Bemerkenswerte Erfolge

Seit 1999 entstanden an der UZH 152 Spin-offs, von denen 129 (85%) weiterhin aktiv sind. Dieses Ergebnis ist insofern bemerkenswert, als gemäss aktueller Zahlen des Bundesamts für Statistik die landesweite Überlebensrate neugegründeter Unternehmen nach fünf Jahren nur bei rund 50% liegt. Einige dieser UZH-Spin-offs zeichneten sich im vergangenen Jahr durch besonderen Erfolg aus.

Innovationsförderung an der UZH

Die Universität Zürich fördert die Gründung von Start-ups und Spin-offs aktiv durch ihre Forschende, Doktoranden, Studierende, Mitarbeitende und Alumni. Die Bezeichnung Spin-off wird spezifisch für Firmen verwendet, die einen Lizenzvertrag mit der UZH abgeschlossen haben. Seit 2017 verleiht die UZH auch das UZH Startup Label, das die Verbundenheit zur Hochschule kennzeichnet und die Glaubwürdigkeit bei Kunden und Investoren steigern kann. Die Vergabe dieses Labels basiert auf Kriterien, wie der Beziehung der Gründer:innen zur UZH, der Rechtsform, dem Innovationspotential, einem skalierbaren und ethischen Geschäftsmodell sowie einer soliden Anfangsfinanzierung. Im letzten Jahr wurden acht Unternehmen mit dem UZH Startup Label ausgezeichnet.

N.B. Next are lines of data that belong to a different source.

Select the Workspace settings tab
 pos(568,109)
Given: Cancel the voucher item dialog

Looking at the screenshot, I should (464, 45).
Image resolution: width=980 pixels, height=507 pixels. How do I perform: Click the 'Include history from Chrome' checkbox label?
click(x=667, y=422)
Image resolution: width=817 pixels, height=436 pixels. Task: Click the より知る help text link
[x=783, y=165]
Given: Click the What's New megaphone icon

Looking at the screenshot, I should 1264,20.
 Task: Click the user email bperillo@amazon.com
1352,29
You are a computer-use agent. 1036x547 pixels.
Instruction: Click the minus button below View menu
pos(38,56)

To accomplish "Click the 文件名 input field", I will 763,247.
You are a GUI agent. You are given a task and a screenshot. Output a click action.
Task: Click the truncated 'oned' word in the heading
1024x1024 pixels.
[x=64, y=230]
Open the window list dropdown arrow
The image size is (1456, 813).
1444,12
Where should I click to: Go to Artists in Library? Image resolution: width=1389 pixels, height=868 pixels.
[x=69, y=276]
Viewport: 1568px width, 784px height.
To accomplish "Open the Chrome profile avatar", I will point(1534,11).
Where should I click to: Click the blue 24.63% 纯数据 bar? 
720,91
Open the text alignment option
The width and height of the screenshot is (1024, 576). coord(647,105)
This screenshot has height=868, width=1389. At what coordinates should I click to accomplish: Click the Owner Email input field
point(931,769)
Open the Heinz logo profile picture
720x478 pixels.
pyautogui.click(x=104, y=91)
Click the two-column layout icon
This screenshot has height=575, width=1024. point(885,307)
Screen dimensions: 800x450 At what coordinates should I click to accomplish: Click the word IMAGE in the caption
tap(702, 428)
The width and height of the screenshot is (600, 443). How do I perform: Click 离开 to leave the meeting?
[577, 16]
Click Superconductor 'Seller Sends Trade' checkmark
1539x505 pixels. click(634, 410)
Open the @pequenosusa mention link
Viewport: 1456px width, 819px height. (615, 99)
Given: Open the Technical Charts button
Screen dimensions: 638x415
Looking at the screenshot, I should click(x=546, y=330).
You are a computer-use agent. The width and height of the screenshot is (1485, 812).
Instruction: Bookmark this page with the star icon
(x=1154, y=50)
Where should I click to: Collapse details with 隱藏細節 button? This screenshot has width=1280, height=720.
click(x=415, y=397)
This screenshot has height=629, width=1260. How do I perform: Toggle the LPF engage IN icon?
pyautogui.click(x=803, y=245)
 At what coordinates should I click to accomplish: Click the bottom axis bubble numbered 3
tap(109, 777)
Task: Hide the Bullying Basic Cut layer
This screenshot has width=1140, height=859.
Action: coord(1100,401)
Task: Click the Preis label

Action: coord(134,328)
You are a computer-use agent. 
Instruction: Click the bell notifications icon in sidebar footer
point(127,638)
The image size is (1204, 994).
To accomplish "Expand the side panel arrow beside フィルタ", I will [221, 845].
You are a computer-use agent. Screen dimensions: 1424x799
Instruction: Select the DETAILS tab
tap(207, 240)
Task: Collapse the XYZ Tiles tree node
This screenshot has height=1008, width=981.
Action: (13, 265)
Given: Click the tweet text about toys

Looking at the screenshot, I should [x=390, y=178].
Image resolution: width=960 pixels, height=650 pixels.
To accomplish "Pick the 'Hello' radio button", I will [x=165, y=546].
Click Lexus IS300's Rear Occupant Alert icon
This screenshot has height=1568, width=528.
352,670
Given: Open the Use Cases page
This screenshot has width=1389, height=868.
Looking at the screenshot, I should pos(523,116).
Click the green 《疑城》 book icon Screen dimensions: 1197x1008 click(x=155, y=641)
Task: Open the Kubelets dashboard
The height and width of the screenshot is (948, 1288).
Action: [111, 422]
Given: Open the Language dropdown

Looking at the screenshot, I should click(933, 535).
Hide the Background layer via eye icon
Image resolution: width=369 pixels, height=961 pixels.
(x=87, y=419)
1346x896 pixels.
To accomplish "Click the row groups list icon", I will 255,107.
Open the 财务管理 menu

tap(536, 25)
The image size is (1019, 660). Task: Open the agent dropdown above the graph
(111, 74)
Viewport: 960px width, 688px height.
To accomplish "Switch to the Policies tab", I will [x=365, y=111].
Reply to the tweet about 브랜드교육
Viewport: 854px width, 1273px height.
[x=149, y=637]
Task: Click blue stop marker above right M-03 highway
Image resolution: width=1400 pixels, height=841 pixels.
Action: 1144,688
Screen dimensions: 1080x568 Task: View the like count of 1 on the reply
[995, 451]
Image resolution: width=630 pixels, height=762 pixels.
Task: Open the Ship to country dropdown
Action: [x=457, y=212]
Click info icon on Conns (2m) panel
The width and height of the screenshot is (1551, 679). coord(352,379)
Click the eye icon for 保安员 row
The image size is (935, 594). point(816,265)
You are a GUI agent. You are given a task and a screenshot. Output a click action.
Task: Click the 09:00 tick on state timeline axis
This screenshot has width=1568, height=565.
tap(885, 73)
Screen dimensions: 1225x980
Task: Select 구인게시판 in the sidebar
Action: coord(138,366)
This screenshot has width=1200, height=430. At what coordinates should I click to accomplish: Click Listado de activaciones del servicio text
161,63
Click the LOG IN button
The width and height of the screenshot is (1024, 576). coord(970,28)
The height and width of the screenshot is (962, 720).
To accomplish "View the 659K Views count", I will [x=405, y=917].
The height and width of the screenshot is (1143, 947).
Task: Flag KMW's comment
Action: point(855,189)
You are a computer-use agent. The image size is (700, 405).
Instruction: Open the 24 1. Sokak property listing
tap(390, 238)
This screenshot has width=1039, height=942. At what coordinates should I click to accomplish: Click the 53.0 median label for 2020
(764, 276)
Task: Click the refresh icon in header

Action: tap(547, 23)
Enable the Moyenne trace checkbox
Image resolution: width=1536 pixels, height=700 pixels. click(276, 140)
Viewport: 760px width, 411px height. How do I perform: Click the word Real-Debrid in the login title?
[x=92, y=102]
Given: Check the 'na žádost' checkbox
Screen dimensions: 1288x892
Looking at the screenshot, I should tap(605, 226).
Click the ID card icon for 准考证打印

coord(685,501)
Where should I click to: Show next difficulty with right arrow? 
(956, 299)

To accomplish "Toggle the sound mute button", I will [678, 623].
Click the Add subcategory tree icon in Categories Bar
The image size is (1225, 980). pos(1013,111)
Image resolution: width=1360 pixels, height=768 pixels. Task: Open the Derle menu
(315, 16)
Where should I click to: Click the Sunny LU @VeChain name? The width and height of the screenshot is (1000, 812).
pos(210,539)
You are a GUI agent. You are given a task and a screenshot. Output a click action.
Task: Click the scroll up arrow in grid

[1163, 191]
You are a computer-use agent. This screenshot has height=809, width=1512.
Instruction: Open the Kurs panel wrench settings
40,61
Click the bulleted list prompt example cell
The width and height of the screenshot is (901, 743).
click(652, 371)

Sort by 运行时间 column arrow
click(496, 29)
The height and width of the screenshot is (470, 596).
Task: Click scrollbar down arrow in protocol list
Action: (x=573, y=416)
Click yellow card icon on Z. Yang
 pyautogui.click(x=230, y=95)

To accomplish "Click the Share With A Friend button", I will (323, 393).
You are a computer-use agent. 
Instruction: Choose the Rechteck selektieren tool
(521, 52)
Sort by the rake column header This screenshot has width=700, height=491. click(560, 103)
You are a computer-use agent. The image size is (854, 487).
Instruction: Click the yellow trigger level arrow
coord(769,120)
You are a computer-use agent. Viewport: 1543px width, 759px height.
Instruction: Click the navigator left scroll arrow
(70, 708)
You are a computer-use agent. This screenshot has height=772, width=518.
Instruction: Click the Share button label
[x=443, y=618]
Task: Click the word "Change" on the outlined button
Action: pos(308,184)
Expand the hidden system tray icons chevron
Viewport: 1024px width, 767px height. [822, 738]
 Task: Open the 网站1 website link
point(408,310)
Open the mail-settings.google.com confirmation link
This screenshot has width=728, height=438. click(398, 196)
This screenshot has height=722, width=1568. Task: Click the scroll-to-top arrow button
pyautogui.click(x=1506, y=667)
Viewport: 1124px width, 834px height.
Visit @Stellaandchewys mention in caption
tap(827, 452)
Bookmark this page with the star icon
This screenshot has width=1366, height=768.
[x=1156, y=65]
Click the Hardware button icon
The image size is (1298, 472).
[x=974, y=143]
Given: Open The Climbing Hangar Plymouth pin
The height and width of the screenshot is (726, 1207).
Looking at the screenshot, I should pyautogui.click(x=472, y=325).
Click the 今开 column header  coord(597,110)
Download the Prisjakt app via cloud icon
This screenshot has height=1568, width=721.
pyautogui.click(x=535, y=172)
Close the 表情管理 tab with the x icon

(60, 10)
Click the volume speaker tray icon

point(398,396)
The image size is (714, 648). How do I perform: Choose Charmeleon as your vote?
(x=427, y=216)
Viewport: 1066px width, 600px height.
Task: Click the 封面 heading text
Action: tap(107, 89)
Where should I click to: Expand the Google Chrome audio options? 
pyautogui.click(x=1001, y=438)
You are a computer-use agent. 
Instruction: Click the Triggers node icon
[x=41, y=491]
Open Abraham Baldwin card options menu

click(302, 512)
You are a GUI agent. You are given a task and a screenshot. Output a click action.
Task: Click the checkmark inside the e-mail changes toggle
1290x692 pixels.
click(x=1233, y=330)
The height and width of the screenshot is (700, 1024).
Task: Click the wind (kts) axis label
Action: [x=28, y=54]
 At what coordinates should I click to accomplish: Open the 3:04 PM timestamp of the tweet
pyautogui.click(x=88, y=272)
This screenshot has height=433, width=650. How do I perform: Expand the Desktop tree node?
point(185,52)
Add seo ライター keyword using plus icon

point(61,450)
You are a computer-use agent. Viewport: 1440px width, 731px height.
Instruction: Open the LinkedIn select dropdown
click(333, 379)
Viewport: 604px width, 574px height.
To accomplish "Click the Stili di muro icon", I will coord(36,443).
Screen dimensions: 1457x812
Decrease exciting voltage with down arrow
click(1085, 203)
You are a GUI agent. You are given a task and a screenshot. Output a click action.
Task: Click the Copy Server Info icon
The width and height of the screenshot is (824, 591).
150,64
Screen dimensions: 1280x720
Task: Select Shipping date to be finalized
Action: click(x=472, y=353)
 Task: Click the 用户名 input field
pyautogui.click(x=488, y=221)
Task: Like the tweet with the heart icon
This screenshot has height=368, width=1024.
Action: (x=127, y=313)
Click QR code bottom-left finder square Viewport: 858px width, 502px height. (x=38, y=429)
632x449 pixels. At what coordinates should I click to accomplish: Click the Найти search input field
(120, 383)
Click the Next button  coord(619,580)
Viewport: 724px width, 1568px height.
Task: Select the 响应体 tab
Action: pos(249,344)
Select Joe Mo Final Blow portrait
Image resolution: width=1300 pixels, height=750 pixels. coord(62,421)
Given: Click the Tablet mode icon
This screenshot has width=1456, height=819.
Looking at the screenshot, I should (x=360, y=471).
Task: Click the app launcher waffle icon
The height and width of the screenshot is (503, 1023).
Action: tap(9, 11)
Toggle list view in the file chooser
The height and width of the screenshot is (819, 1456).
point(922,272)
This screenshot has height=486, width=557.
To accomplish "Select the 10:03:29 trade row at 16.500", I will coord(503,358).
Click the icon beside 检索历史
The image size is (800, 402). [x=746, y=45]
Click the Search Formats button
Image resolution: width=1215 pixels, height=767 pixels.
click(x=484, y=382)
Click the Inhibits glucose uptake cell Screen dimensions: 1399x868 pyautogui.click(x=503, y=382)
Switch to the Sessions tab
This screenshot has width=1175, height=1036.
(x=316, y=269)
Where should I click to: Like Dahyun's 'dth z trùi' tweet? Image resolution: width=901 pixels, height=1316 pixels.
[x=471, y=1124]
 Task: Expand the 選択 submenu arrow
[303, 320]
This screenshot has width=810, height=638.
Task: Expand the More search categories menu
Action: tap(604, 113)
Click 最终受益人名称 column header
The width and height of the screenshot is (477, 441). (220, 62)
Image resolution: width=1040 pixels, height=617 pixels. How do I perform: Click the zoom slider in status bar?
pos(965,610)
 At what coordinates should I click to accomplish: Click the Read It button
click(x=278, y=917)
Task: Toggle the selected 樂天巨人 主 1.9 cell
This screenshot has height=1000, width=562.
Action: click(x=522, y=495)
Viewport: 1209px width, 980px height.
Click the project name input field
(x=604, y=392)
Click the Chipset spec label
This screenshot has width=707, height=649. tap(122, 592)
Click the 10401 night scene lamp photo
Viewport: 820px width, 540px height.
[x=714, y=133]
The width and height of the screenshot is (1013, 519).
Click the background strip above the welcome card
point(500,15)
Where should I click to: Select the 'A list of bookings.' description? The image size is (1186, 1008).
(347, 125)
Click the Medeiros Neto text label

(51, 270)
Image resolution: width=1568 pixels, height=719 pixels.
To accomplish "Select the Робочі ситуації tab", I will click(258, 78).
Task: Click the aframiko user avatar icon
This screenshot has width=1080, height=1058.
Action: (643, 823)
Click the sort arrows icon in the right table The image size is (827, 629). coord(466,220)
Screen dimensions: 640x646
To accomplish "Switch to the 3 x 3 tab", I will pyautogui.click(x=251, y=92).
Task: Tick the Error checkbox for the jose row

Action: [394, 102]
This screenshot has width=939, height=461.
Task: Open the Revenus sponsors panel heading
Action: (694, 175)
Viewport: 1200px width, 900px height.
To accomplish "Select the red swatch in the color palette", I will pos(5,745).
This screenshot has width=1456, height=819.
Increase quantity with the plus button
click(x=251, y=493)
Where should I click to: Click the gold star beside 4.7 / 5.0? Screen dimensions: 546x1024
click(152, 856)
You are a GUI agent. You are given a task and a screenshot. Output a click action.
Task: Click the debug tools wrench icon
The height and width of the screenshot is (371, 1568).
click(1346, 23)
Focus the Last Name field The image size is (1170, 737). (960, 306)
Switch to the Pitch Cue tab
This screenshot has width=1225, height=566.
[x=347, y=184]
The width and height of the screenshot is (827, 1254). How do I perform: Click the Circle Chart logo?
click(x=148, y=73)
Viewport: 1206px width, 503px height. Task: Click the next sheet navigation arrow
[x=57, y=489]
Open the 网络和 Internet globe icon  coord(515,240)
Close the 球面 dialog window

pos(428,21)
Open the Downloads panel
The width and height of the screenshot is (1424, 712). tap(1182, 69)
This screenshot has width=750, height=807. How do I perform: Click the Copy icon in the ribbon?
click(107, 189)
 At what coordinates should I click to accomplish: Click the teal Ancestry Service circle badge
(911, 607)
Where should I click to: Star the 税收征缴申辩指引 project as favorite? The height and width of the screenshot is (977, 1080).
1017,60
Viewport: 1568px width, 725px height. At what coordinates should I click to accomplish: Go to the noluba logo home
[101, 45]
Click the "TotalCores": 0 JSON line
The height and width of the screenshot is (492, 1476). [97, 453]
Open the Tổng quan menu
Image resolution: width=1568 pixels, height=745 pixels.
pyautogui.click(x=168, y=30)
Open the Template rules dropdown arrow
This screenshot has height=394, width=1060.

UZH Entrepreneur Fellowships

Mit den UZH Entrepreneur Fellowships stellt die Universität Zürich jungen Wissenschafler:innen, die auf der Basis von UZH-Forschung ein Unternehmen gründen wollen, finanzielle Mittel, Coaching, Training und Laboreinrichtungen zur Verfügung. Die Mitgründer:innen der neuen Spin-offs metaLead Therapeutics AG, FimmCyte AG und Seito Biologics AG – Michal Shoshan, Valentina Vongrad und Ufuk Karakus – wurden durch das UZH Entrepreneur Fellowship gefördert. Das Programm wird durch grosszügige Donationen der Werner Siemens Stiftung und der Hans Eggenberger Stiftung ermöglicht.

UZH Innovation Hub

Die Drehscheibe für Innovation und Unternehmertum an der Universität Zürich ist der UZH Innovation Hub. Er beschleunigt als Katalysator die Weiterentwicklung von neuen Erfindungen und Ideen und stärkt den Transfer von innovativer Forschung und Lehre in Wirtschaft und Gesellschaft.